Lulu femme nue, T. 2

Étienne DAVODEAU

Futuropolis, 2010



Lulu continue son escapade. Sans un sou pour manger ni dormir, elle rencontre Marthe, à qui elle cherche à piquer son sac. Cette dernière devient vite sa confidente, son amie, qui l'aide à terminer son histoire.

Je l'avoue, j'ai un faible pour Lulu femme nue. C'est d'abord un beau titre, illustrant la vie de cette femme qui n'a rien d'une héroïne, mais est bien plutôt une anonyme parmi tant d'autres. Elle va pourtant avoir l'audace de remettre en question son train-train quotidien, franchement pas joyeux, pour partir quelque temps réfléchir, respirer. Un coup de tête constructif et plein de courage, dans lequel elle n'hésite pas à se mettre à nu, en dévoilant ses questions, son manque de confiance et les multiples points d'interrogation qu'elle colle à son avenir.

On retrouve dans ce deuxième tome Lulu sur le bord de la route, qui fait du stop à la manière de quelqu'un qui n'en a jamais fait, gênée de demander ainsi de l'aide. Le récit est amené par sa fille qui raconte l'escapade maternelle lors d'un dîner.
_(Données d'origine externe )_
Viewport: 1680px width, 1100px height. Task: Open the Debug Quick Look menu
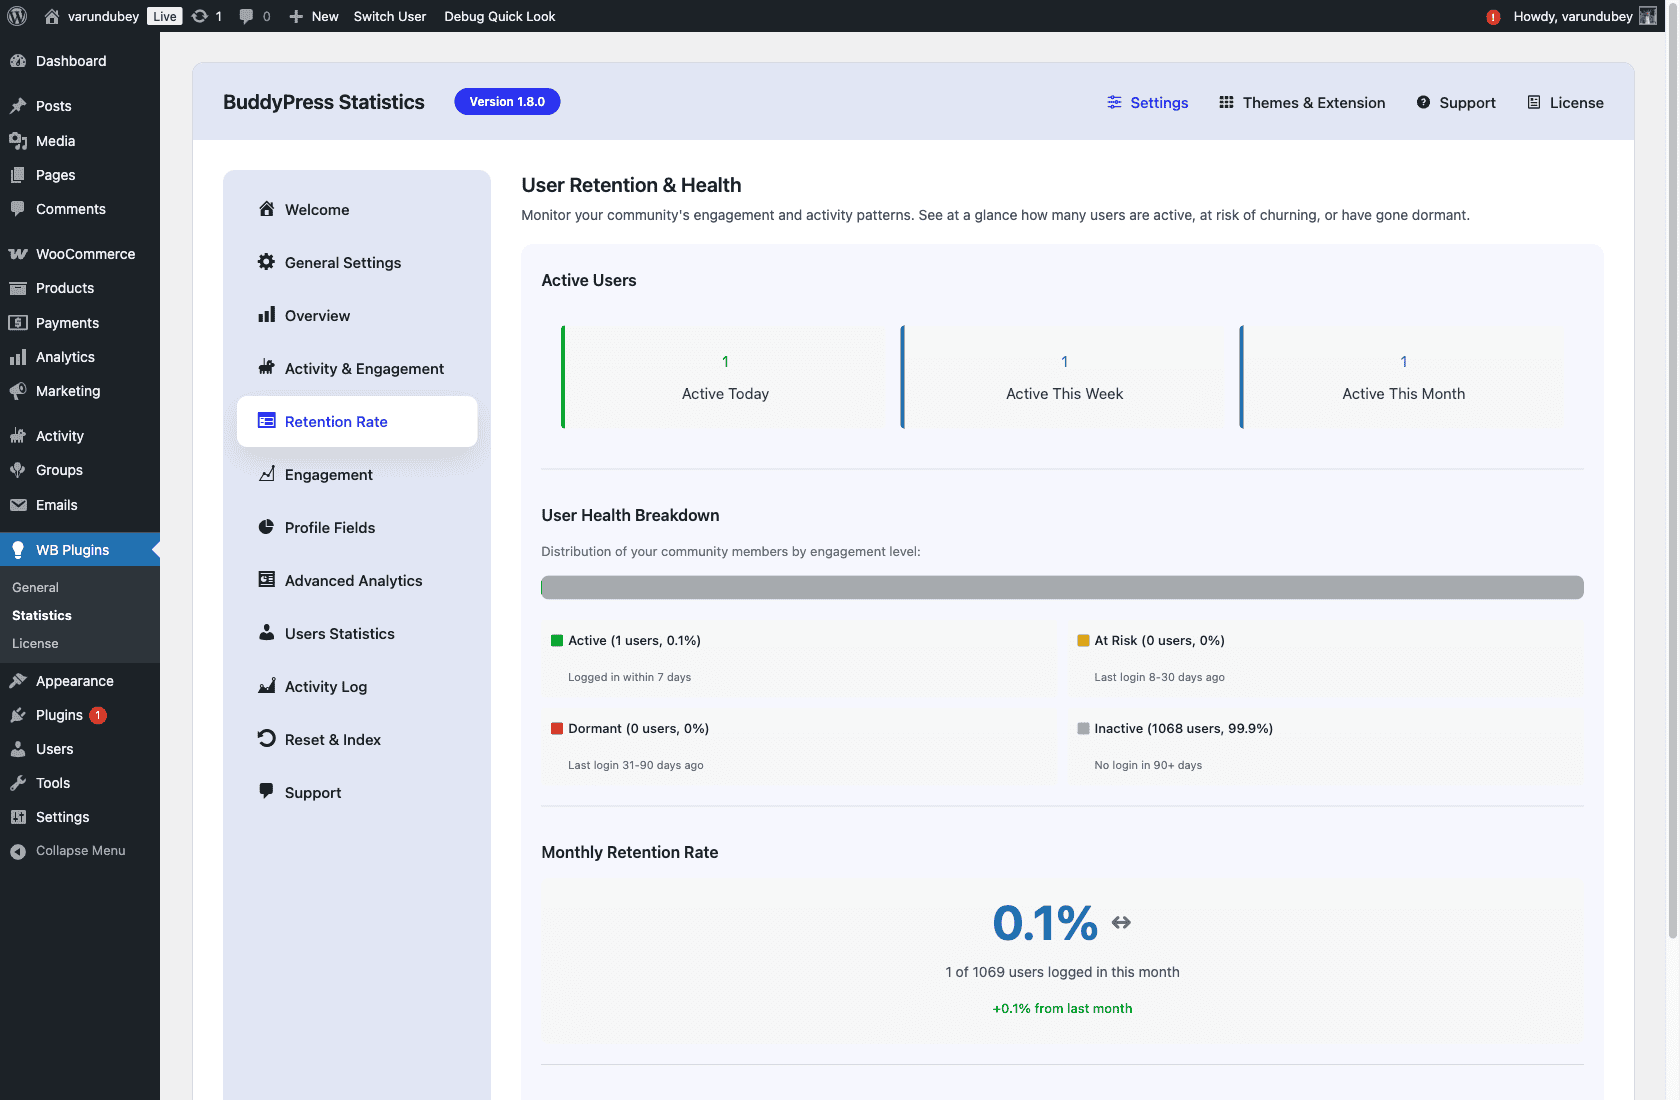coord(500,16)
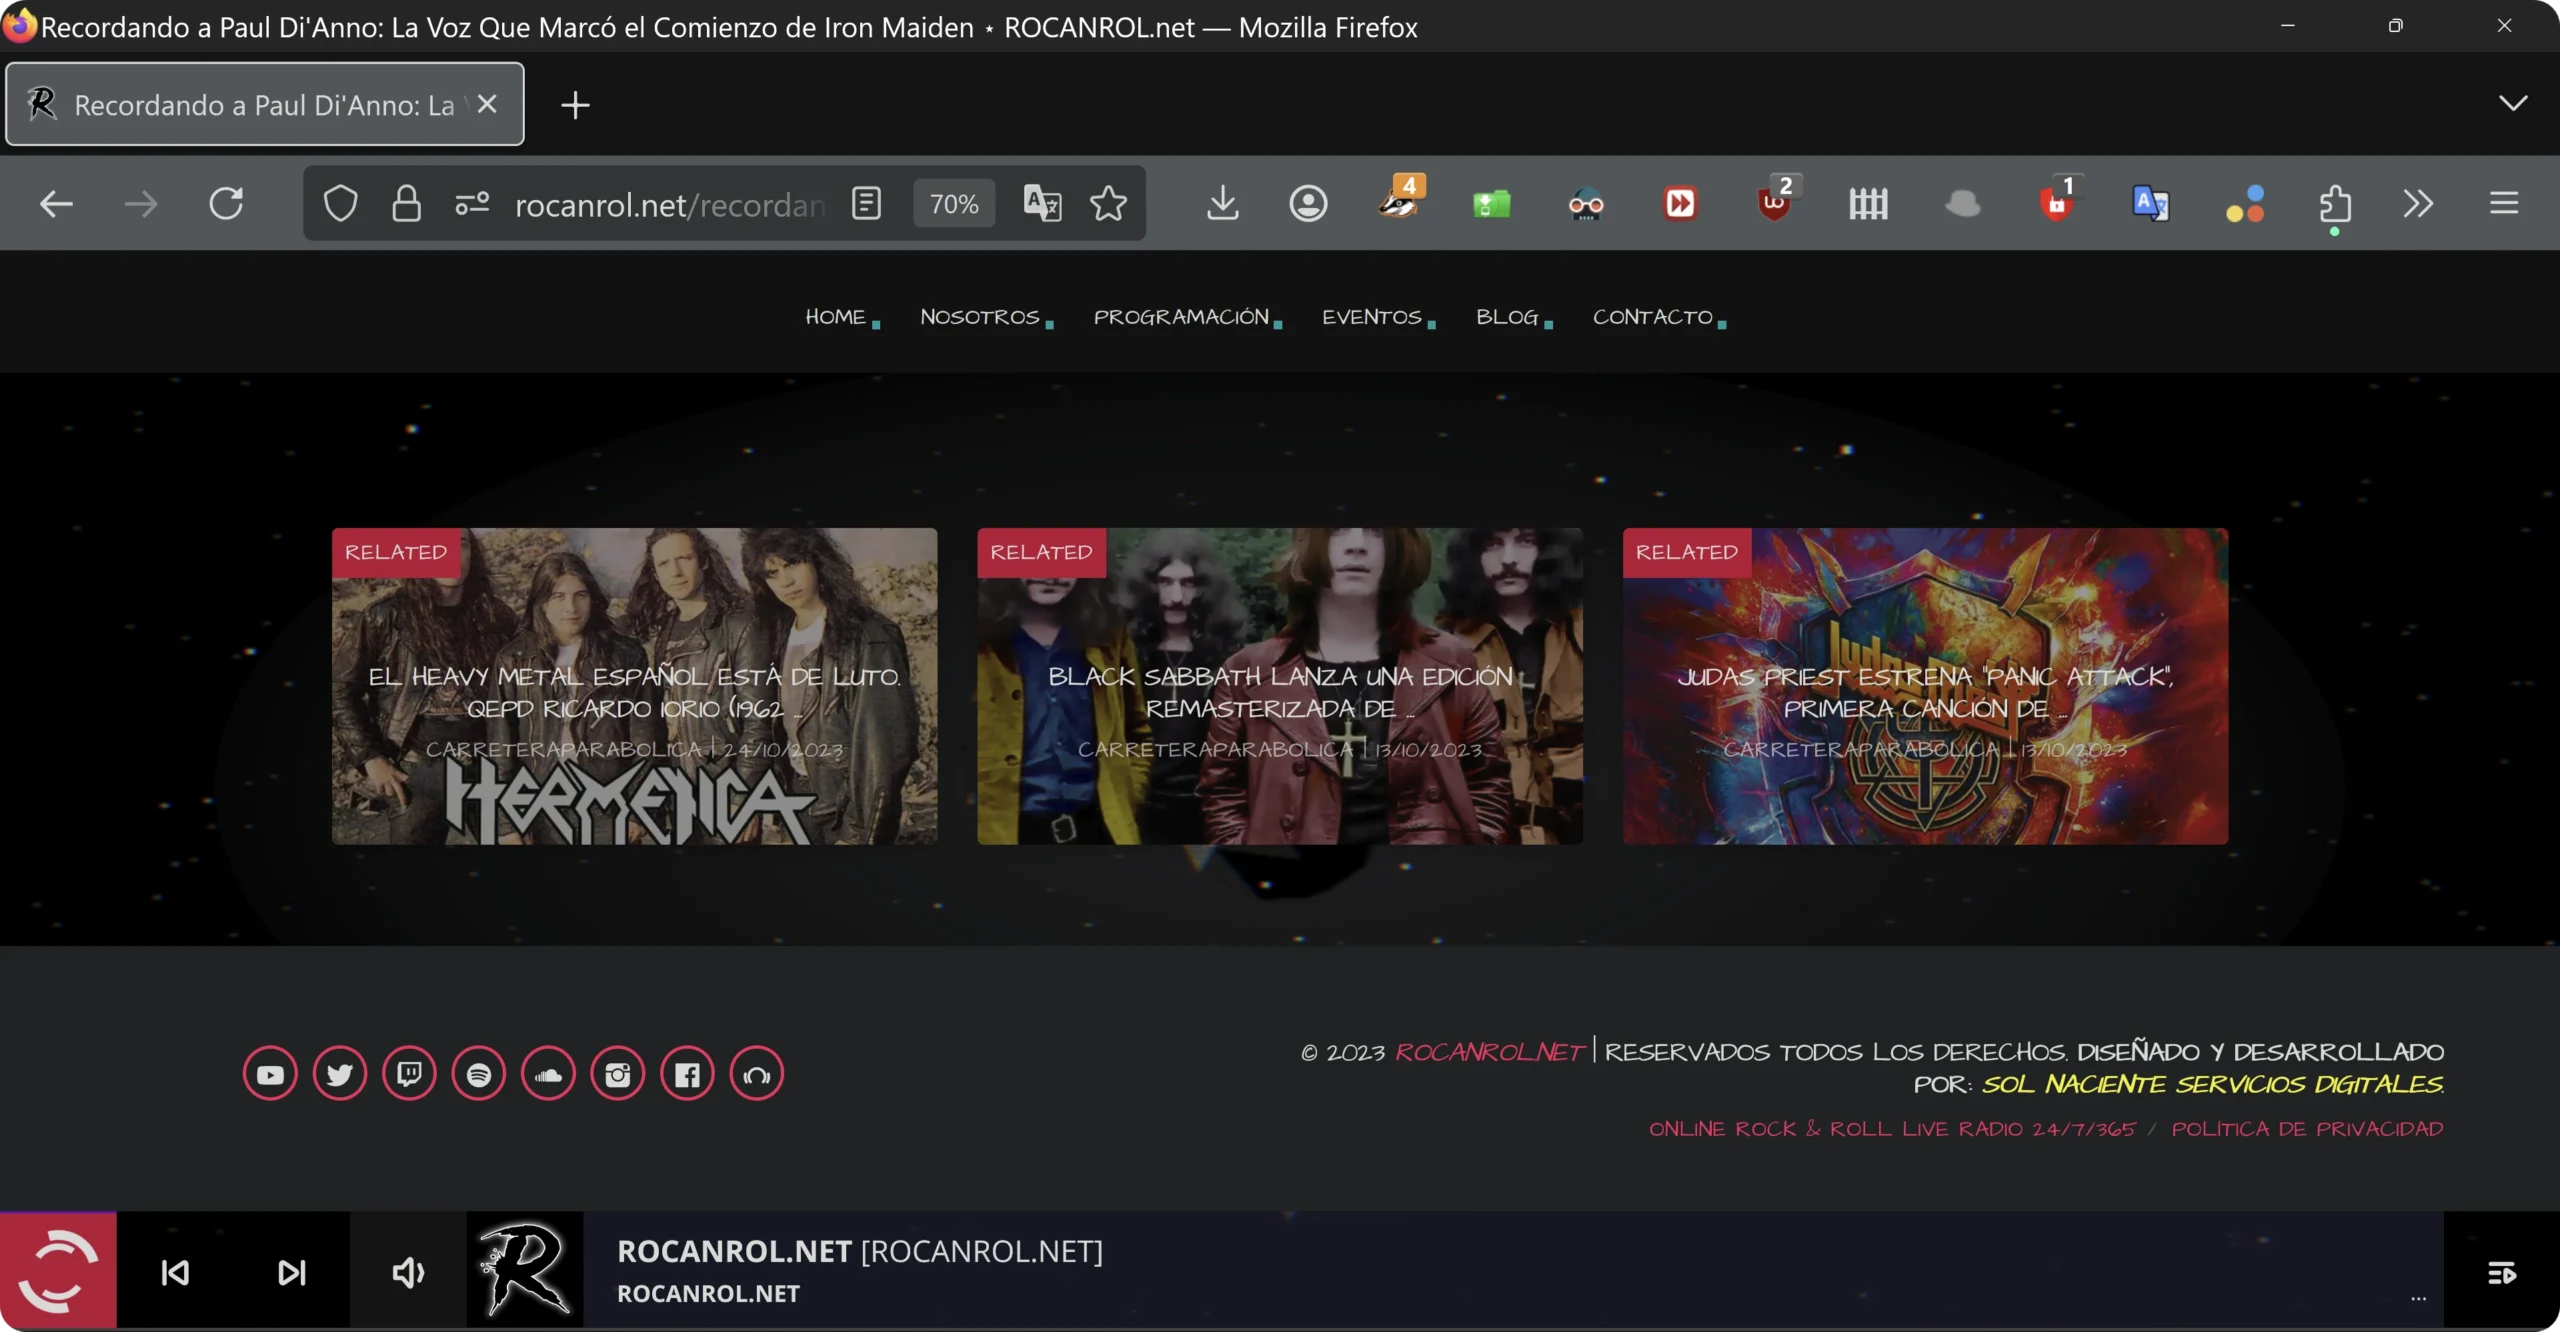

Dans ce deuxième tome, c'est toujours l'humain qui prime. Un ton à la Ferré : "Les gens, il conviendrait de ne les connaître que disponibles à certaines heures pâles de la nuit, près d'une machine à sous, avec des problèmes d'hommes simplement, des problèmes de mélancolie en regardant loin derrière la glace du comptoir. Alors, on boit un verre et l'on se dit qu'il est bien tard." C'est ce qui m'accroche dans Lulu femme nue : la simplicité, l'humanité, des tons dans lesquels Etienne Davodeau assure.